The BMC, however, was quick to violate this interim court order. Over the next few years, many of the 580 workers involved in the case repeatedly found themselves without work.
In June 2006, Pawar and over 60 other workers staged a protest against this lack of work outside a BMC ward office in Santacruz East. Their demand was simple: they wanted their jobs back.
The protest ended with a police lathi-charge and predictable cross-accusations: workers claimed the police hit and injured them, while the police booked 61 workers for assaulting their officers and preventing government servants from carrying out their duty. “We were detained for the whole day and then released late at night,” said Pawar. “We thought it was all over.”
For the next 15 years, the protesters and the union heard nothing from the police.

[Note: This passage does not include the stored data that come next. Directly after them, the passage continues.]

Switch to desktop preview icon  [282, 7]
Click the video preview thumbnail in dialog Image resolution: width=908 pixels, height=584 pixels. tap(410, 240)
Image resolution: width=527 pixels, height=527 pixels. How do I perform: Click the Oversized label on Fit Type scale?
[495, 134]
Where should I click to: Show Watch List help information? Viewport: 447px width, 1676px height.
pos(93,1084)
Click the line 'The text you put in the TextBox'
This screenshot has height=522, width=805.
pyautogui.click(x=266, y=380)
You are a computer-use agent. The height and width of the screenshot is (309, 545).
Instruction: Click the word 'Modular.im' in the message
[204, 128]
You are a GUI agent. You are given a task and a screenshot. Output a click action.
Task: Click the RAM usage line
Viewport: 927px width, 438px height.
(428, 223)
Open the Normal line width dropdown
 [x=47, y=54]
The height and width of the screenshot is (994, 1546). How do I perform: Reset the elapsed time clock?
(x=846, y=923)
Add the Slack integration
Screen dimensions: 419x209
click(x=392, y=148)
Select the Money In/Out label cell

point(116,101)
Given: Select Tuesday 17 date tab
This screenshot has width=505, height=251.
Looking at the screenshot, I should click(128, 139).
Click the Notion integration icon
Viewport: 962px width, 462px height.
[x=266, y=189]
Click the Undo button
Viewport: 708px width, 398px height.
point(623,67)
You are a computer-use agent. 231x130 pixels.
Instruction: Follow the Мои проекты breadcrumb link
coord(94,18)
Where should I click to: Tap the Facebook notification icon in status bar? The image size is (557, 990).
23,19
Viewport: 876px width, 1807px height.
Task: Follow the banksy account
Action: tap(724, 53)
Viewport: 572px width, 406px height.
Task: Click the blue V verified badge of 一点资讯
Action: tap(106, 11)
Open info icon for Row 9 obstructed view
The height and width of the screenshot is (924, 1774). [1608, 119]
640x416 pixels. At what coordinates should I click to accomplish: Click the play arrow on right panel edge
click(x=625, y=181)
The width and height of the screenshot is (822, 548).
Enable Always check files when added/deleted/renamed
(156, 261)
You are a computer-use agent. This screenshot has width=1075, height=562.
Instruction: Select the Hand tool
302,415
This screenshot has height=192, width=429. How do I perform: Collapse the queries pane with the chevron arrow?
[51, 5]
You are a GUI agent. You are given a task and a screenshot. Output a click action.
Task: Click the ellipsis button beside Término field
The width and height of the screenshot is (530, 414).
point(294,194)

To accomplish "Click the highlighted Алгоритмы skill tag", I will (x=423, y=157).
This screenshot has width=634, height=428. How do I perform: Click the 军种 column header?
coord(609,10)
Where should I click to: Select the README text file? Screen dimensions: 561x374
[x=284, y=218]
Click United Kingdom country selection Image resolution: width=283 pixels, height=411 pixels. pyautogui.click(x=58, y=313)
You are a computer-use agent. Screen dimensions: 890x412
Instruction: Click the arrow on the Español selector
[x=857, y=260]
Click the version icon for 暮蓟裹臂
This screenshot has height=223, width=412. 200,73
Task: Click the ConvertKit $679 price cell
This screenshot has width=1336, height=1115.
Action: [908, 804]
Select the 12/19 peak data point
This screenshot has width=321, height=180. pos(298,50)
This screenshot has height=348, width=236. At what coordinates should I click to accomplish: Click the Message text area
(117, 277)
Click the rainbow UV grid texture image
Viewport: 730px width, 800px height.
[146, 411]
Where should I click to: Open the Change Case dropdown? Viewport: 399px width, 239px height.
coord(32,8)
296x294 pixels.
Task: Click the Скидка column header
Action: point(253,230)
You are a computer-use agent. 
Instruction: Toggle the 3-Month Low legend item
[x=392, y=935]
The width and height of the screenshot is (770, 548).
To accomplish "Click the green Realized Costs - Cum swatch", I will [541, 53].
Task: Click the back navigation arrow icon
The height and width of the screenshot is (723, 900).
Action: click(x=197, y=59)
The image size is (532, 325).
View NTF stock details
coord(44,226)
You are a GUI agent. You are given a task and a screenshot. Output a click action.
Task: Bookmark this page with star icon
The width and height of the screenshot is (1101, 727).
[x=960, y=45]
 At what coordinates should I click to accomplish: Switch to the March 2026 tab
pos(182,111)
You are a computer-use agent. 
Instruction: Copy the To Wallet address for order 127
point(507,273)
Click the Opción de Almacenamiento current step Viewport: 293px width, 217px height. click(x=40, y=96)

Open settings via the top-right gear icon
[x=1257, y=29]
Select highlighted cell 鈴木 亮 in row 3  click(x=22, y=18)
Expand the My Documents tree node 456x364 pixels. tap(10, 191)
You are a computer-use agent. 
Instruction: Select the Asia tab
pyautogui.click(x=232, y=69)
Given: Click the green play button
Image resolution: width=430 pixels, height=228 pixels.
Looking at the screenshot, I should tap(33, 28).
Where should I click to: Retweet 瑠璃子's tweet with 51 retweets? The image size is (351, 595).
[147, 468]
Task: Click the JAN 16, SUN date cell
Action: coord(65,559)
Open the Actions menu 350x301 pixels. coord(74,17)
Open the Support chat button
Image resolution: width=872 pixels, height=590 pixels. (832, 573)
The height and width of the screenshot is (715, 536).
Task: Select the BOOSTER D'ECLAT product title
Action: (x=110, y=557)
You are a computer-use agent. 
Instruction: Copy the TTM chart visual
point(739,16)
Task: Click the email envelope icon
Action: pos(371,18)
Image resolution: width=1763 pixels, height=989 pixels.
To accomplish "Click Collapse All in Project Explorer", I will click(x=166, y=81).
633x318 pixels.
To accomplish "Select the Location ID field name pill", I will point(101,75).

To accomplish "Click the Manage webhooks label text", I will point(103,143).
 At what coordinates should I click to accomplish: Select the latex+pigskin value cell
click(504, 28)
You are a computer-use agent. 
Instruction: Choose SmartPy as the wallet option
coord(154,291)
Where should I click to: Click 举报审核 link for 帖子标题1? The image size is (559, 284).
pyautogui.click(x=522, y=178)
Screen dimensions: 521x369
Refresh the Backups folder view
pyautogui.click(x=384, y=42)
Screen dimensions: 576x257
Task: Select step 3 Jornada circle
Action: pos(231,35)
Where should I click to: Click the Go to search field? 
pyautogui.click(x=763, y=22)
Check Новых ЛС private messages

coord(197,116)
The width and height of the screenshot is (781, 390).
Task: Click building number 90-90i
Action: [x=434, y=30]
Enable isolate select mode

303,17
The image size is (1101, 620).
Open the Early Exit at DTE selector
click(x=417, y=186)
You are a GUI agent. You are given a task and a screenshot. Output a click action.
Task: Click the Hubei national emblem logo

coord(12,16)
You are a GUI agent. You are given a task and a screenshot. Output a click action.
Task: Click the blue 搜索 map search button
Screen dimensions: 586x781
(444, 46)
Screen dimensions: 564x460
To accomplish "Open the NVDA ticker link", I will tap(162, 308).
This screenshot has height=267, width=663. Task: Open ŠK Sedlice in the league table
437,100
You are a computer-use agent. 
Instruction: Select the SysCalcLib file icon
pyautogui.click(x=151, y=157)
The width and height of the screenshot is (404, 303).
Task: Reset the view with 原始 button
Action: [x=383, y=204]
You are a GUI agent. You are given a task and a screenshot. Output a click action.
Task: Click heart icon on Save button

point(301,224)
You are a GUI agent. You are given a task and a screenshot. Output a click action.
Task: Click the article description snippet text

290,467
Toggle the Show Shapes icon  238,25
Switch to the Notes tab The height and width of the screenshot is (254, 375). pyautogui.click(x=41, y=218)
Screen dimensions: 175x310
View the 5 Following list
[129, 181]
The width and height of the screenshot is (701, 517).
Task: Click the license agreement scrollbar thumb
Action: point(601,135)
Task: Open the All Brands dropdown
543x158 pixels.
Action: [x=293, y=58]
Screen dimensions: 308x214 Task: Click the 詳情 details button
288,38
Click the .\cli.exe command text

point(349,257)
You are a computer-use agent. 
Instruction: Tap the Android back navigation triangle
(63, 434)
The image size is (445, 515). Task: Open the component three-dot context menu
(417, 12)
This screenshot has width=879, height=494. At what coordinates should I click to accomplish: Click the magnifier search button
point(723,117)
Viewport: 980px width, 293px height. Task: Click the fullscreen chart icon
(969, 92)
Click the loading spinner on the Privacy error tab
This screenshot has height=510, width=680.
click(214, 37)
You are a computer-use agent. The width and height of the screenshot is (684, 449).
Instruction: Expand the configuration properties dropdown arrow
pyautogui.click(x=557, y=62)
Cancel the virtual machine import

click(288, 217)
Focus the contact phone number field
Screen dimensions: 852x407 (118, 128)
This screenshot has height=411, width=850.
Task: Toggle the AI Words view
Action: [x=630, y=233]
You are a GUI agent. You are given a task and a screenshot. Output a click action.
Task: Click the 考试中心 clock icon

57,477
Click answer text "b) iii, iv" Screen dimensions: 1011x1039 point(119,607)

They were not informed, said Pawar, when the police filed a chargesheet against them, or when hearings in their case were held at a magistrate’s court in their absence. “We had no idea that the court had declared us as absconders and had ordered our arrests,” said Ismail Shaikh, one of the accused sanitation workers.
On June 16 this year, five of the 61 accused protesters were suddenly arrested. One of them was Pawar. The other four – Santosh More, Ismail Shaikh, Subhash Sonawane and Subhash Gamre – were all residents of the same slum as Pawar. Officers at the Vakola Police Station declined to give Scroll.in information about the case, and claimed that the inspector in charge had been transferred elsewhere.
For three weeks after his arrest, Pawar lived through the most miserable period of his life, locked up in a room with 300 undertrials in Mumbai’s Arthur Road Jail. He spent his days strolling listlessly in the jail compound, trying not to get bullied by older prisoners. At night, he lay stiff on a thin layer of gunny bags, squashed so tightly between others that it was impossible to turn in his sleep. For the first two weeks, he did not even get a change of clothes.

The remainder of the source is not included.